4. D'autre part, il résulte des dispositions de la directive 2006/112/CE relative au système commun de taxe sur la valeur ajoutée, telles qu'interprétées par la Cour de justice de l'Union européenne, que, lorsqu'une opération économique soumise à la taxe sur la valeur ajoutée est constituée par un faisceau d'éléments et d'actes, il y a lieu de prendre en compte toutes les circonstances dans lesquelles elle se déroule aux fins de déterminer si l'on se trouve en présence de plusieurs prestations ou livraisons distinctes ou d'une prestation ou d'une livraison complexe unique. Chaque prestation ou livraison doit en principe être regardée comme distinctes et indépendante. Toutefois, l'opération constituée d'une seule prestation sur le plan économique ne doit pas être artificiellement décomposée pour ne pas altérer la fonctionnalité du système de taxe sur la valeur ajoutée.

5. Ainsi que l'a précisé la Cour de justice de l'Union européenne, dans son arrêt C-581/19, Frenetikexito du 24 mars 2021 afin de déterminer si l'assujetti effectue plusieurs prestations principales distinctes ou une prestation unique, il convient, premièrement, d'identifier les éléments caractéristiques de l'opération en cause, en se plaçant du point de vue du consommateur moyen. Le faisceau d'indices auquel il est recouru dans ce but comprend différents éléments, les premiers, d'ordre intellectuel et d'importance décisive, visant à établir le caractère indissociable ou non des éléments de l'opération en cause et sa finalité économique, unique ou non, les seconds, d'ordre matériel et n'ayant pas une importance décisive, venant, le cas échéant, au soutien de l'analyse des premiers éléments, tels que l'accès séparé ou conjoints aux prestations en cause ou l'existence d'une facturation unique ou distincte.

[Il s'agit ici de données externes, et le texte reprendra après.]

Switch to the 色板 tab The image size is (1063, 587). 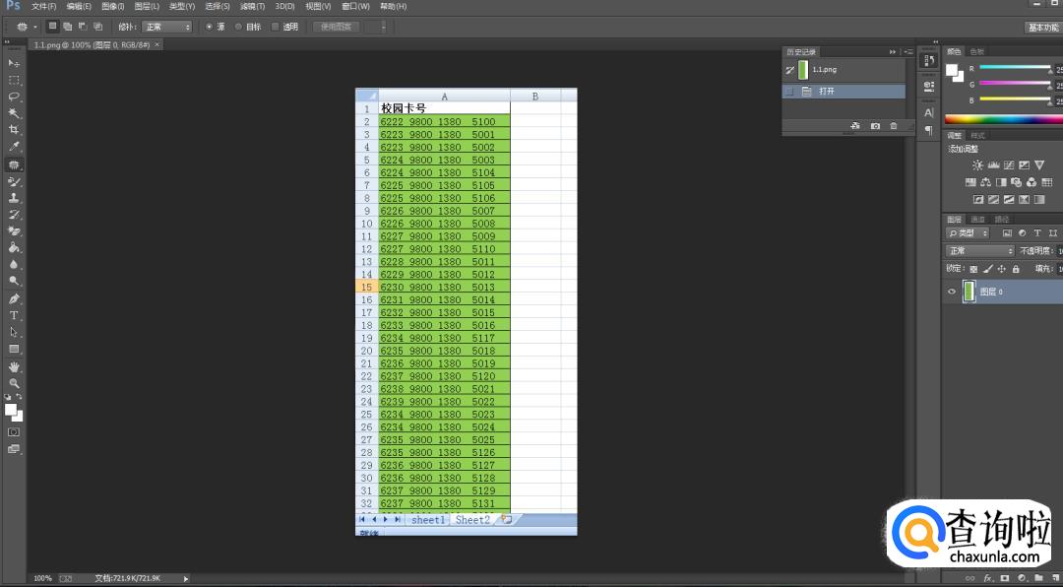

6. Il résulte par ailleurs de cette jurisprudence qu'une opération économique constitue une prestation unique lorsqu'un ou plusieurs éléments doivent être considérés comme constituant la prestation principale, alors que d'autres doivent être regardés comme une ou des prestations accessoires partageant le sort fiscal de la prestation principale. A cet égard, un premier critère à prendre en considération est l'absence de finalité autonome de la prestation du point de vue du consommateur moyen. Ainsi, une prestation doit être considérée comme accessoire à une prestation principale lorsqu'elle constitue pour la clientèle non pas une fin en soi, mais le moyen de bénéficier dans les meilleures conditions du service principal du prestataire. Un second critère, qui constitue en réalité un indice du premier, tient à la prise en compte de la valeur respective de chacune des prestations composant l'opération économique, l'une s'avérant minime, voire marginale, par rapport à l'autre.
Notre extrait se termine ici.